What this task involves: Pick up the passage on who might replace Cameron as Tory leader and keep writing from its last sentence.

***** Passage to read

In recent weeks we have had threads about the successors to both Brown and Campbell but so far we’ve not ventured into post-Cameron Tory territory – who would be leader if, for whatever reason, the party had to find a replacement?

In many ways this seems a more remote possibility – Cameron’s made progress for his party in the polls and at forty is considerably younger than either Campbell or Brown. Also there’s been betting on the successors for the other two but not the Tory.

    But if something untoward happened who would move into the top job and with that the even bigger question – would the Cameron project to “decontaminate” the Tory brand continue if he was not there to lead it?

For is the change programme and the ongoing battles with the traditionalists something that’s personal to Dave or could a successor continue to take the party in that direction? Or would a new leader take the Tory party back in a more traditional direction with the associated risk of losing support in the centre ground.

**********
***** Information shown

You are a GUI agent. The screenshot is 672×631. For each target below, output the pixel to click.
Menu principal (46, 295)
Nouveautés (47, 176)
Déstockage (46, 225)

**********

Exercise answer:
Certainly it would be a superb battle to watch and bet on because there’s little doubt that there’d be a huge effort from the traditionalists to win back the party that they see as having been hijacked by the Cameron gang. There would seem to be four main leadership possibilities:-

George Osborne, the shadow chancellor has been a close collaborator with Cameron right from the start and it was said that he was Michael Howard’s choice in 2005. He stood aside during that contest in favour of Dave and has played a pivotal part in the changes that have been made. Osborne would certainly be the man to take the change agenda forward – but would his election be a step too far? His main drawback is that he looks too young and with his squeaky voice he appears to lack gravitas. Osborne might decide that the best way of keep the change programme on track would be for him to pull out and throw his weight in with another contender.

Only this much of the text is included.